Elevators Can Pose Hazards for Older Adults

While elevators are one of the safest forms of transportation, they can pose a real danger for the aging population. Researchers at the Indiana University School of Medicine recently looked at the frequency, nature and opportunities for prevention of these injuries.

From 1990 to 2006, some 44,870 (about 2,640 annually) elevator-related injuries that were severe enough to require a visit to a hospital emergency department occurred in individuals 65 years and older, according to U.S. Consumer Product Safety Commission data. Hip fracture was the most common diagnosis for the 14 percent admitted to the hospital.

Three-fourths of these injuries involved older women. More than half of the elevator-related injuries to older adults were the result of a slip, trip or fall, and about one-third were the result of the elevator door closing on the individual. Injuries related to wedging a walker in the elevator door opening was the third most frequent category.

Researchers report that the overall injury rate from 1990 to 2006 was seven times greater in the 85 and older group than in the 65 to 69 age group.

Of all injuries among older adults, almost half were soft tissue injuries such as a sprain or bruise. The next most frequently recorded types of injury were fractures and lacerations, including finger or toe amputation.

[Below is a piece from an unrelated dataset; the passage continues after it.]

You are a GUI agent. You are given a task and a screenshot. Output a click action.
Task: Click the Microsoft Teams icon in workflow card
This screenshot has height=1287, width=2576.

“Elevator-related injuries are not accidental; they are easily preventable. Individuals of any age, but especially older adults, who often have vision or balance issues, should not stick an arm or leg or walker into the path of a closing elevator door,” said Greg Steele, associate professor of epidemiology in the Department of Public Health at the IU School of Medicine.

Misalignment, when the floor of the room and the floor of the elevator compartment are not perfectly even, is difficult for older adults with vision problems to see and a frequent cause of slips, trips and falls.

Steele recommends that elevator open buttons be made twice the size of other buttons so they are easy to find, and that bright paint be applied to the edge of the room floor and the edge of elevator compartment to make it easier to observe.

Older adults should be informed of the hazards associated with elevators and should use caution when entering or exiting, researchers say. CAREGivers can help educate clients about these hazards and monitor elevator safety when taking clients on outings.